The Health News – 16 June 2015
Overview:
• South Korea’s health ministry has reported five new cases of Middle East Respiratory Syndrome (MERS), taking the total to 150 in an outbreak that is the largest outside Saudi Arabia.
• Water at the Country Fire Authority’s (CFA) Fiskville training base in western Victoria was allegedly deliberately contaminated as part of a biological experiment, a Victorian parliamentary inquiry has heard.
• The Victorian Government is sifting through submissions to the inquiry into chemical use by lands department staff in the Central Goldfields region.
Health News on Health Professional Radio. Today is the 16th June 2015. Read by Rebecca Foster.
http://www.abc.net.au/news/2015-06-15/mers-cases-in-south-korea-rise-to-150-with-16-dead/6545770
South Korea’s health ministry has reported five new cases of Middle East Respiratory Syndrome (MERS), taking the total to 150 in an outbreak that is the largest outside Saudi Arabia.
The ministry also said another patient infected with the MERS virus had died, taking the death toll to 16 since the outbreak began in May.
Up to 17 patients are in an unstable condition.
The five new patients — aged from 39 to 84 — were infected in hospitals in cities including Seoul and Daejeon, 140 kilometres south of the capital.
Among them was a doctor who had performed CPR on an infected patient in Daejeon and one infected in Samsung Medical Centre in Seoul — where more than 70 patients, visitors and medical staff have contracted the virus.
On Sunday, the Samsung Medical Centre suspended its services after being identified as the epicentre of the spread of the deadly infection.
Among the cases was an emergency ward orderly who worked for days after developing symptoms, coming into contact with more than 200 people, the hospital said.
Authorities have also sealed off at least two other hospitals with patients and medical workers inside.
The number of people who have come into contact with patients and put under quarantine either at state facilities or at home has risen to 5,200.
The outbreak started on May 20 when a 68-year-old man was diagnosed after returning from a trip to Saudi Arabia.
Since then the virus has spread at an unusually rapid pace, sparking alarm in Asia’s fourth-largest economy. Almost all patients were infected in hospital.
Most of those who have died from the disease have been elderly people, or people with existing ailments.
The World Health Organisation has called an emergency meeting … on South Korea’s “large and complex” MERS outbreak.
MERS is caused by a …virus from the same family as the one that caused SARS. There is no cure or vaccine.

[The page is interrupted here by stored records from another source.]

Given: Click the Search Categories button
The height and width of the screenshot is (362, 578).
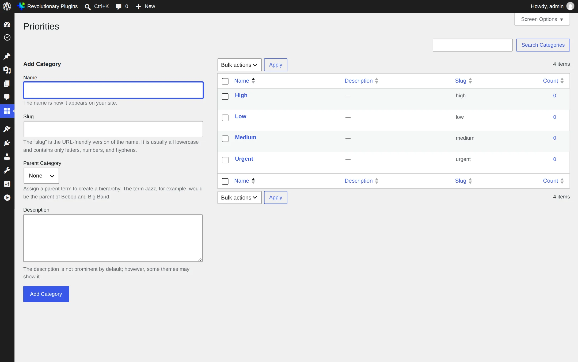Looking at the screenshot, I should pos(543,45).
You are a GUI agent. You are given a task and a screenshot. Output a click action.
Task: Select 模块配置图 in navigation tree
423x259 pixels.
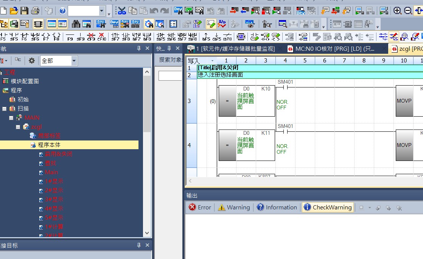[25, 81]
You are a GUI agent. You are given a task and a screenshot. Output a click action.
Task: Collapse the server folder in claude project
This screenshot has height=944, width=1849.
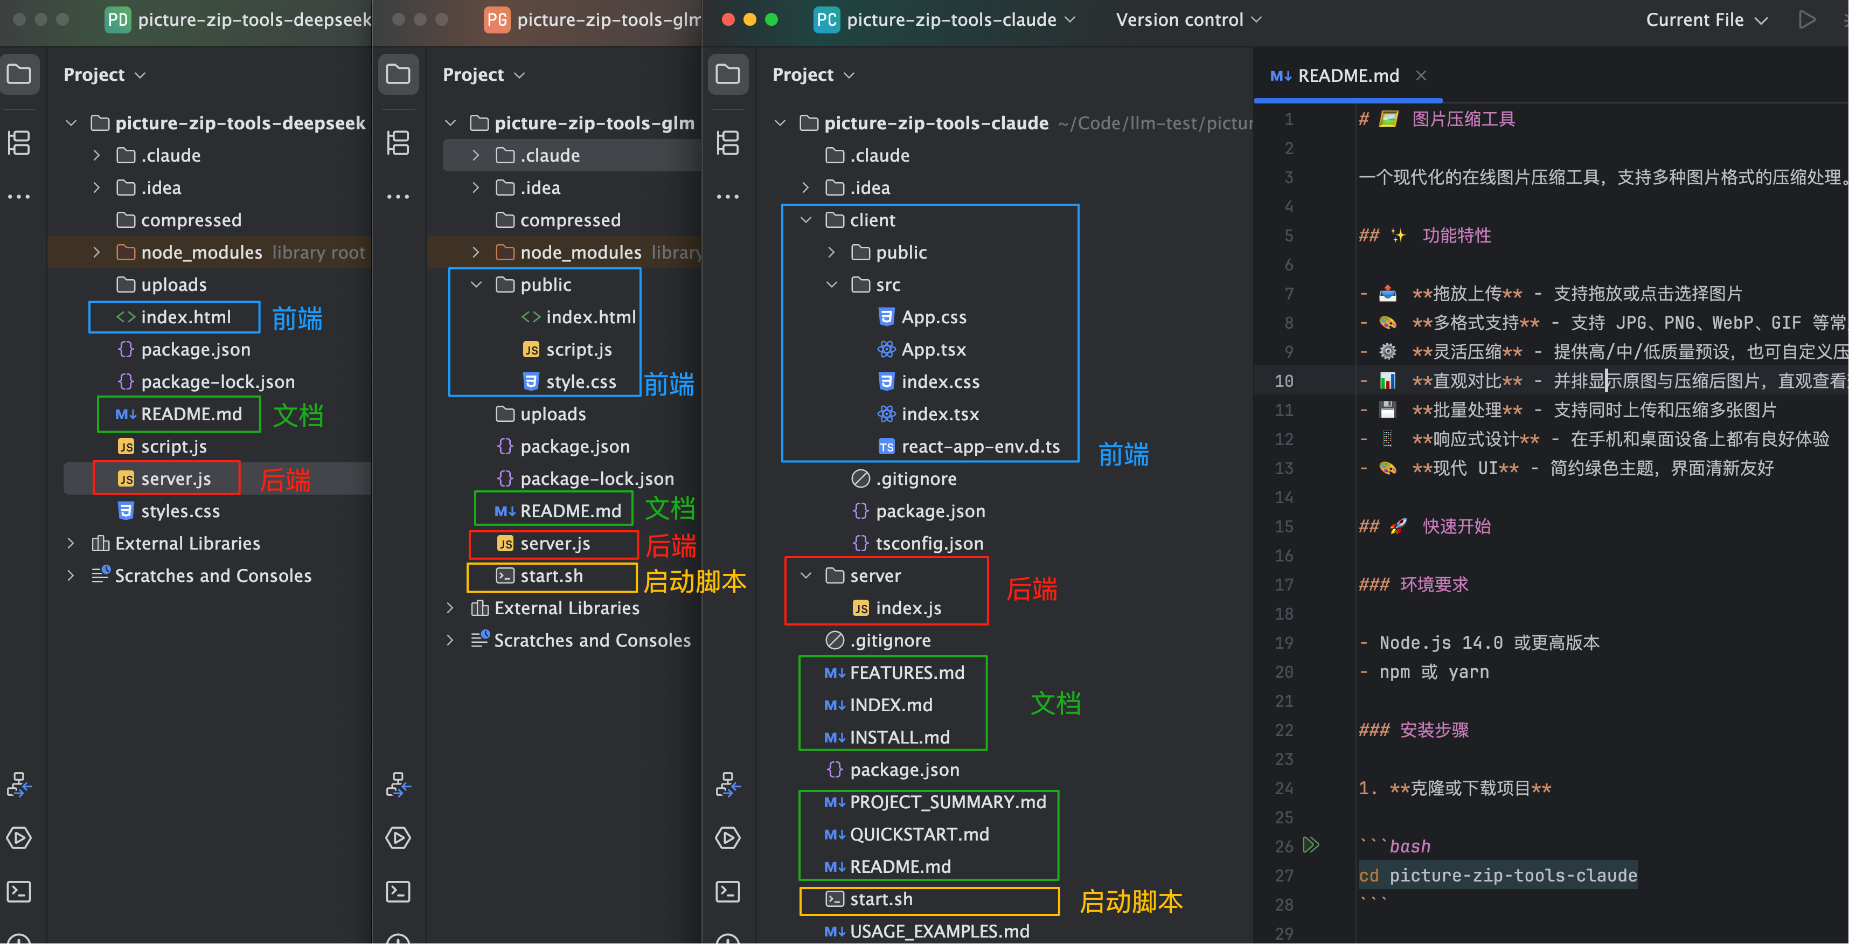click(x=806, y=576)
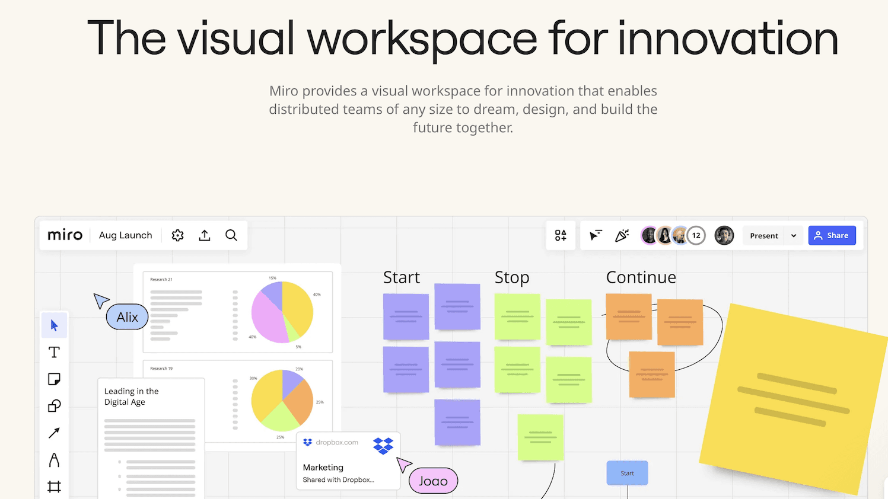This screenshot has width=888, height=499.
Task: Open board settings gear icon
Action: 177,235
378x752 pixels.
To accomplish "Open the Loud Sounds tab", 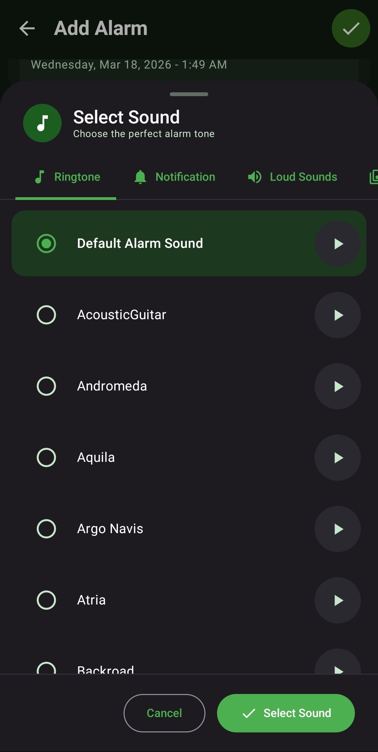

Water at the Country Fire Authority’s (CFA) Fiskville training base in western Victoria was allegedly deliberately contaminated as part of a biological experiment, a Victorian parliamentary inquiry has heard.
The inquiry is examining claims dozens of firefighters who worked or trained at Fiskville suffered cancers linked to dangerous firefighting chemicals over several decades.
Metropolitan Fire Brigade firefighter Mick Tisbury told the inquiry a scientist told him the potentially dangerous bacteria and fire retarding organism, pseudomonas aeruginosa, was added to water at the base as a cheap way to treat hydrocarbons.
“He told me that he was part of an experiment with the CFA where they deliberately introduced pseudomonas aeruginosa into the water supply as a biological way of cleaning up the hydrocarbons in the water,” he said.
Mr Tisbury, who was an instructor at Fiskville, said the CFA was aware of contamination at Fiskville as early as 1988, as a result of a series of independent reports, some of which were commissioned by the CFA.
He uncovered a February 2007 Ecowise report showing disturbing levels of pseudomonas aeruginosa, which can cause infections, in one of Fiskville’s dams.
The bacteria is safe at a level of fewer than 10 organisms per 100 millilitres, but test results showed the dam had 33,000 organisms per 100 millilitres of water.
“The presence of pseudomonas aeruginosa at these levels indicates the water is unsuitable for primary contact,” the report said.
…
The inquiry heard CFA chief executive Mick Bourke received another report concluding firefighters were at risk at Fiskville after the discovery of a cancer cluster in late 2011, yet he publicly declared the base was safe and let training continue.
Mr Tisbury said the CFA knowingly put the health of recruits at risk.
…
http://www.abc.net.au/news/2015-06-15/submissions-to-inquiry-into-central-goldfields/6545642
The Victorian Government is sifting through submissions to the inquiry into chemical use by lands department staff in the Central Goldfields region.
Former staff said they were exposed to dangerous chemicals while spraying weeds and rabbit warrens 30 to 50 years ago.
The investigation covers the Central Goldfields Shire and surrounding districts, including Ballarat and Ararat.
Submissions closed last week and interviews are continuing.